N: Yeni çıkanlardan 2 ekmek alabilir miyim usta? Bir de 4 simit. Çıtır olanlardan olsun ama.

X: Hepsi yeni çıktı zaten. Hemen veriyorum.

Usta Naci'nin istediklerini poşetler. Hazırladığı poşetleri uzatırken etrafa merakla bakan Karan'a güler.

X: Maşallah pek de tatlı.

N: Teşekkür ederiz.

Diyip parayı uzatır Naci. O an çalan telefonla eli telefona gider Naci'nin.

N: Annen arıyor oğlum.

K: Aynnee.

N: Alo Safiye'm.

S: Naci nerdesiniz?

N: Fırındayız ne oldu?

S: Heh iyi daha çıkmamışsınız. Gelirken görmüştüm fırının yanında bir market vardı. Ordan da bizimkilerin mamasından alır mısın Naci? Apar topar çıktık ya fark etmemişim az kalmış.
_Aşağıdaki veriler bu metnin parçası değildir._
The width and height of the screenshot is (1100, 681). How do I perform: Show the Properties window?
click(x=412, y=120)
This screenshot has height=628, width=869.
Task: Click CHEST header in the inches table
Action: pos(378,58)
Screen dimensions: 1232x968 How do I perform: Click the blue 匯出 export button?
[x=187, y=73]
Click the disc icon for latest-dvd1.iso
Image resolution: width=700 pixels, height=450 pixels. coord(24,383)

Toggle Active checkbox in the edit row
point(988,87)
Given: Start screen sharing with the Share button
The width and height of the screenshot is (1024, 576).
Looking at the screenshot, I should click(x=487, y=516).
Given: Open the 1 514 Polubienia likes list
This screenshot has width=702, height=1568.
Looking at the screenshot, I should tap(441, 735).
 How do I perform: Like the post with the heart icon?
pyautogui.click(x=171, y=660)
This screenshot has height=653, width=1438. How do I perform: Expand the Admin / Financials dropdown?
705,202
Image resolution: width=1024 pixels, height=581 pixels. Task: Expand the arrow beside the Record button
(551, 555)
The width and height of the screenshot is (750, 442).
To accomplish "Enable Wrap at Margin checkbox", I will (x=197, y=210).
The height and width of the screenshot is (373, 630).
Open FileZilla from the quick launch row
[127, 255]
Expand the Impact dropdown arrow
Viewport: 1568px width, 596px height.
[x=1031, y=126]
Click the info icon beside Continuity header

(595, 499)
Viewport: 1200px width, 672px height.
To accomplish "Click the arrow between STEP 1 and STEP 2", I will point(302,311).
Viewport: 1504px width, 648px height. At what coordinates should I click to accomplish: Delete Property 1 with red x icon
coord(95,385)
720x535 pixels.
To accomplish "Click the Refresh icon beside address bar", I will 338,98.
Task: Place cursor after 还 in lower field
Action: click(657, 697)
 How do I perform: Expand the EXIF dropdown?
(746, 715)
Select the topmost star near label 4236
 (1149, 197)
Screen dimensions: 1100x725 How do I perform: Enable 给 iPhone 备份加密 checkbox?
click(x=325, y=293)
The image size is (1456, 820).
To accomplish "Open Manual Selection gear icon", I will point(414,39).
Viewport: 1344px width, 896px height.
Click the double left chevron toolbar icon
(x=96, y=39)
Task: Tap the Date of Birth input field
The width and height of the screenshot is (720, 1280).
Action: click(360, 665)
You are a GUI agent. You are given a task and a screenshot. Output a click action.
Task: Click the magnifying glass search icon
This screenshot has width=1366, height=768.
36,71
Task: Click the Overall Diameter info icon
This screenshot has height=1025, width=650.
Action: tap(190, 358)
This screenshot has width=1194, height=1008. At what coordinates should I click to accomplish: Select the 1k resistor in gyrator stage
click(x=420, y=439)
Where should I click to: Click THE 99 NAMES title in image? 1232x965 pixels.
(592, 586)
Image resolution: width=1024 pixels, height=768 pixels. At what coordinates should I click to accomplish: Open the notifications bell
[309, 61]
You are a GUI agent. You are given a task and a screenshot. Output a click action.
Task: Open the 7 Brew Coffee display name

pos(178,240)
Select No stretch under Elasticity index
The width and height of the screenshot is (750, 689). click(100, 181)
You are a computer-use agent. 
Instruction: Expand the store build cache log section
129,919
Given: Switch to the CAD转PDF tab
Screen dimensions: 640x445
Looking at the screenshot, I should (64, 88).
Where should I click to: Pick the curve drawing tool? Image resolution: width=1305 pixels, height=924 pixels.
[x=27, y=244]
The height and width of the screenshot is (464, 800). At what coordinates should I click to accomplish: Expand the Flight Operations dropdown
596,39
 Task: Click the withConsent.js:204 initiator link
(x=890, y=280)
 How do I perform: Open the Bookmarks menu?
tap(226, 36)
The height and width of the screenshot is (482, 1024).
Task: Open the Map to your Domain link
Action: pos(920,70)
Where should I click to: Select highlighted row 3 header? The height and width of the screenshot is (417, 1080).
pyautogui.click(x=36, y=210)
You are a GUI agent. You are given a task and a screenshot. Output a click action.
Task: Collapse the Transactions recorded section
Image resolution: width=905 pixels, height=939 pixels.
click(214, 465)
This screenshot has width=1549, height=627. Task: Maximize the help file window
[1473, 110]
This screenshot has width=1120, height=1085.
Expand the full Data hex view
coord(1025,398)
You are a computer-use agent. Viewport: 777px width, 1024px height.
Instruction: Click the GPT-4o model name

N: Alırım tabi Safiye'm ama..

S: Ama?

N: Sanırım mamadan başka şeyde oğlumuzun gözü şuan.

S: Neyde?

Naci pastalara bakan oğluna güler.

N: Pastaya bakıyor.

S: Naci daha tadını bile bilmez ki Karan.

N: Renkleri hoşuna gitti sanırım.

Safiye güler.

S: Ay yok pastayı kim yaptı nerden bilicez. Ama oğlumun gözü orda kalmasın da.. Biz şey yapalım.. Marketten pasta malzemeleri de alın da ben evde yaparım size.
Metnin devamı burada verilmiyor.